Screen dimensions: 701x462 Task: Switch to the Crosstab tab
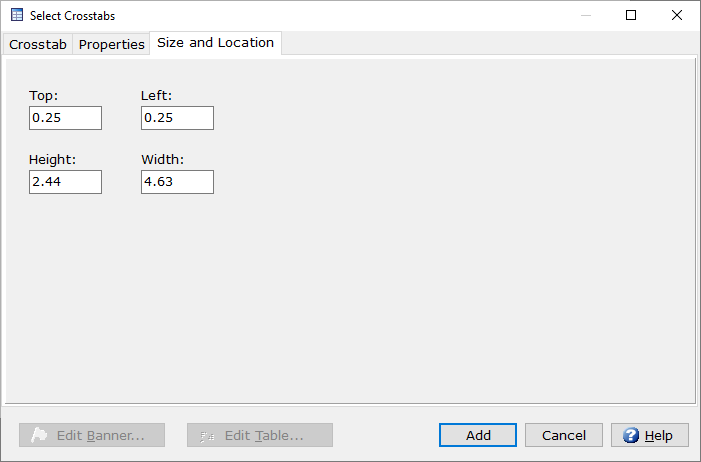(x=38, y=44)
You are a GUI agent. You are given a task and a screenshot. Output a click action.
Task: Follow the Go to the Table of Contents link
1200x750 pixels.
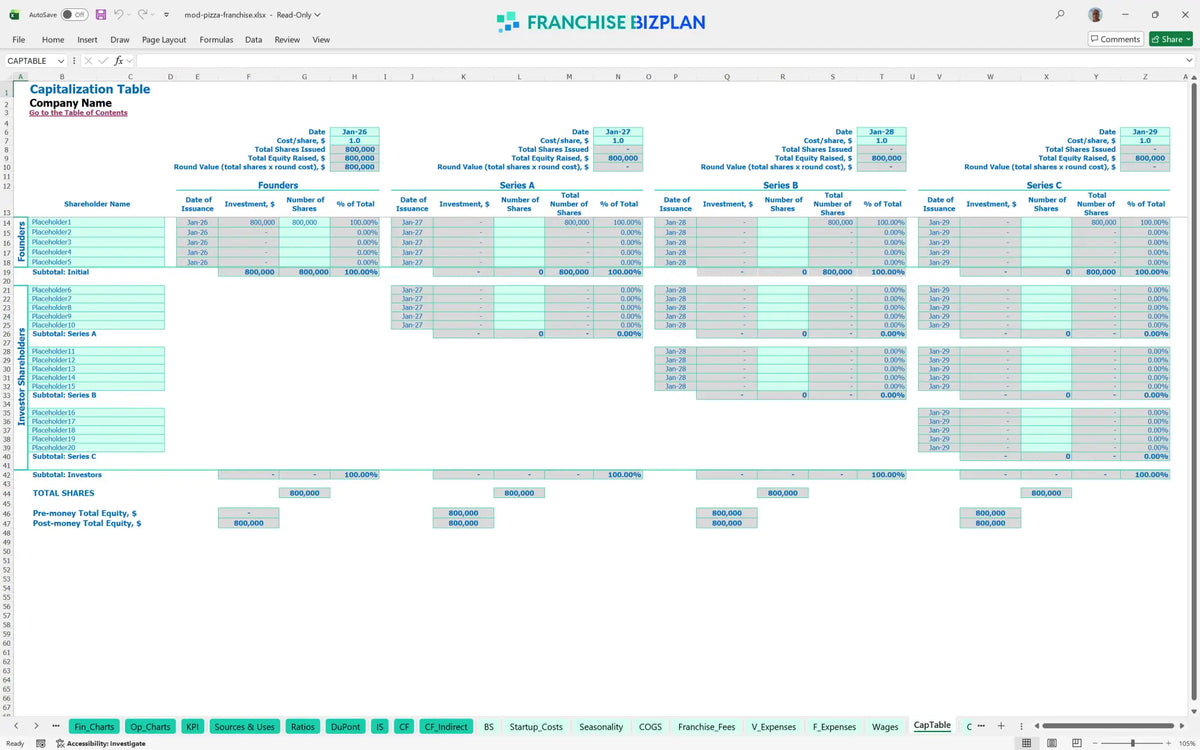[78, 113]
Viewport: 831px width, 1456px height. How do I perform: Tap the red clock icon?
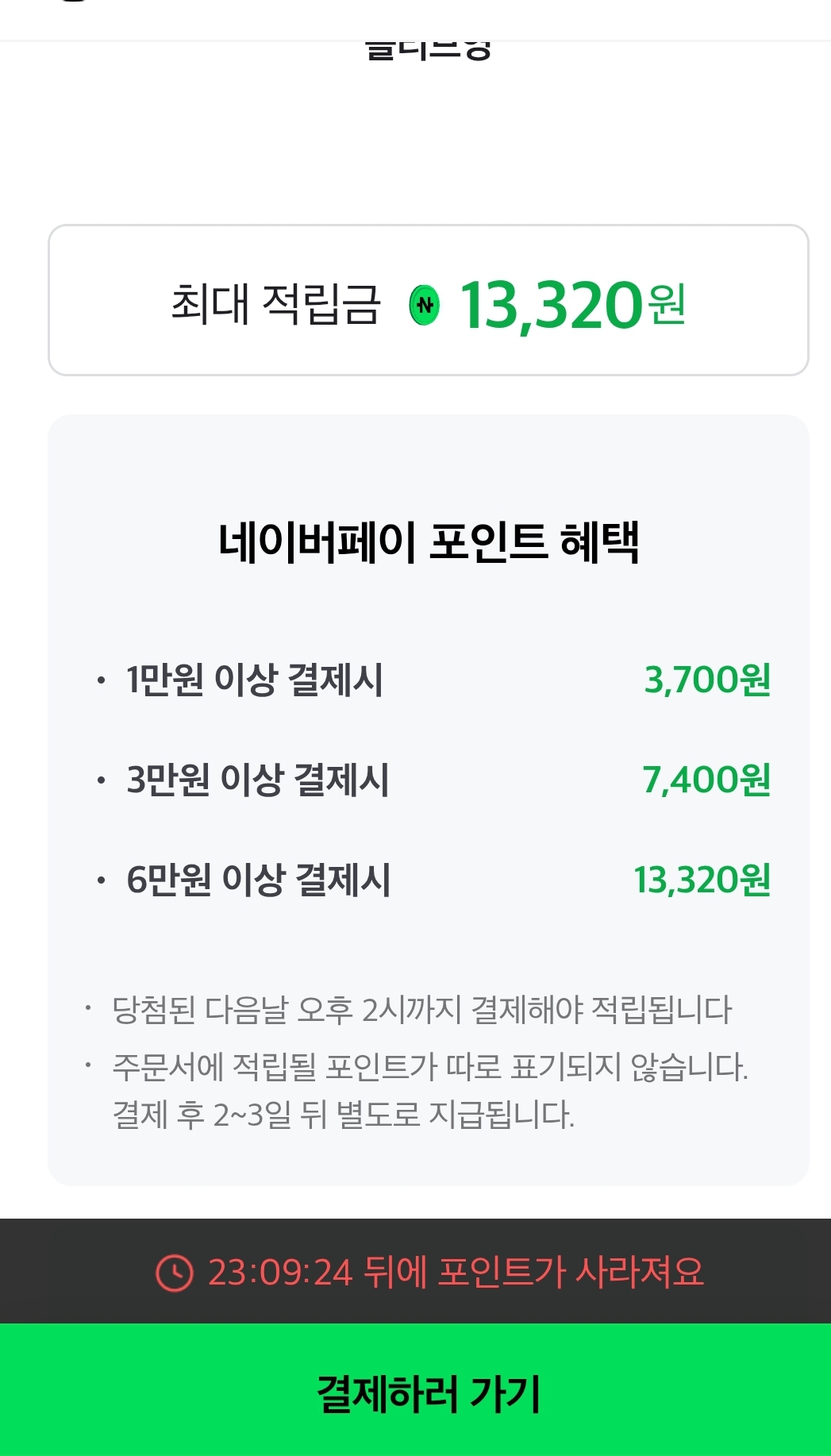click(x=174, y=1273)
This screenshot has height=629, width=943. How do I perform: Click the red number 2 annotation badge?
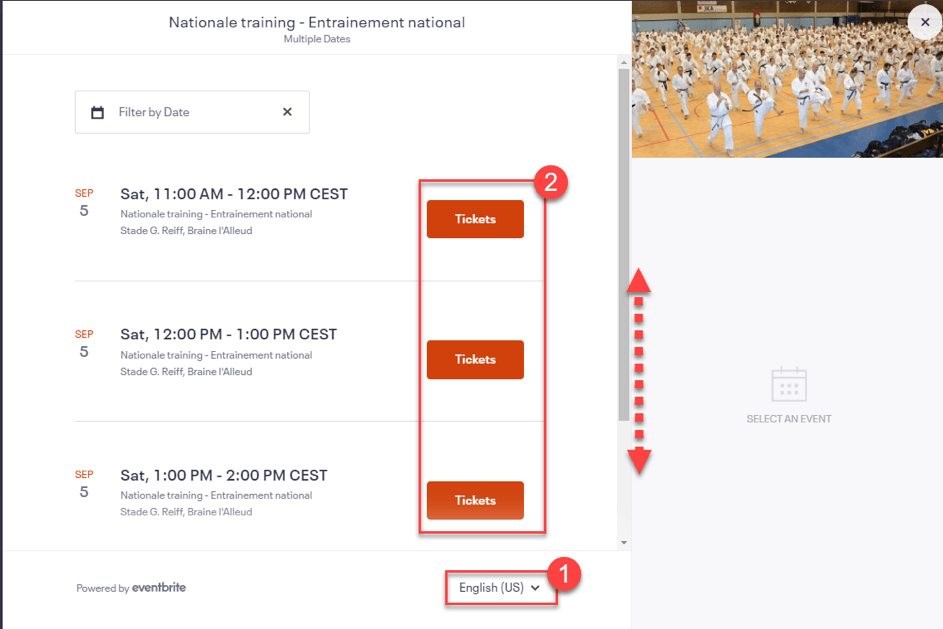[551, 182]
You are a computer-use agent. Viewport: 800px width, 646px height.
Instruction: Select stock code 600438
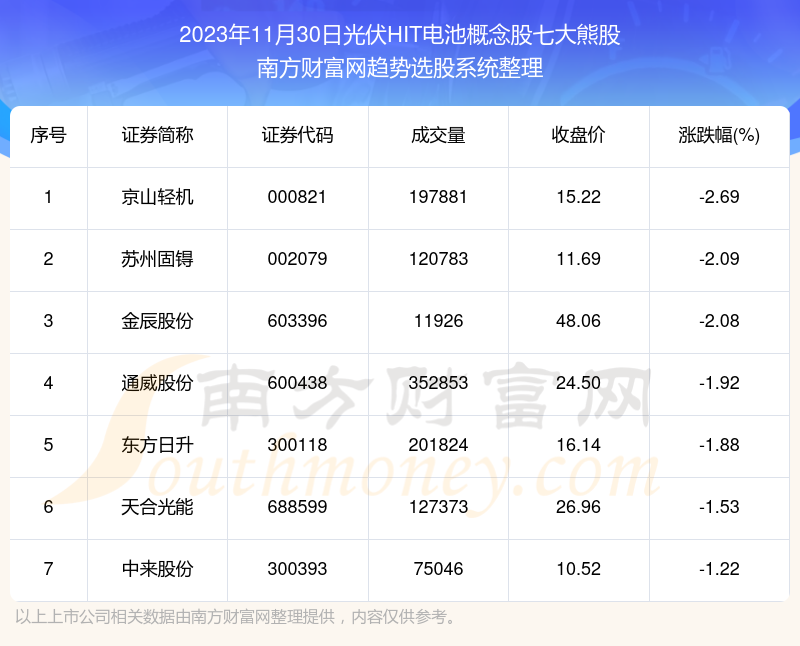(x=297, y=383)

:::::

> What you need to do: Show all lines in the preceding material that have "agent" in them.

> Your solution:
You are a GUI agent. You are given a task and a screenshot. Output a click action.
You are a computer-use agent. Viewport: 800px width, 646px height.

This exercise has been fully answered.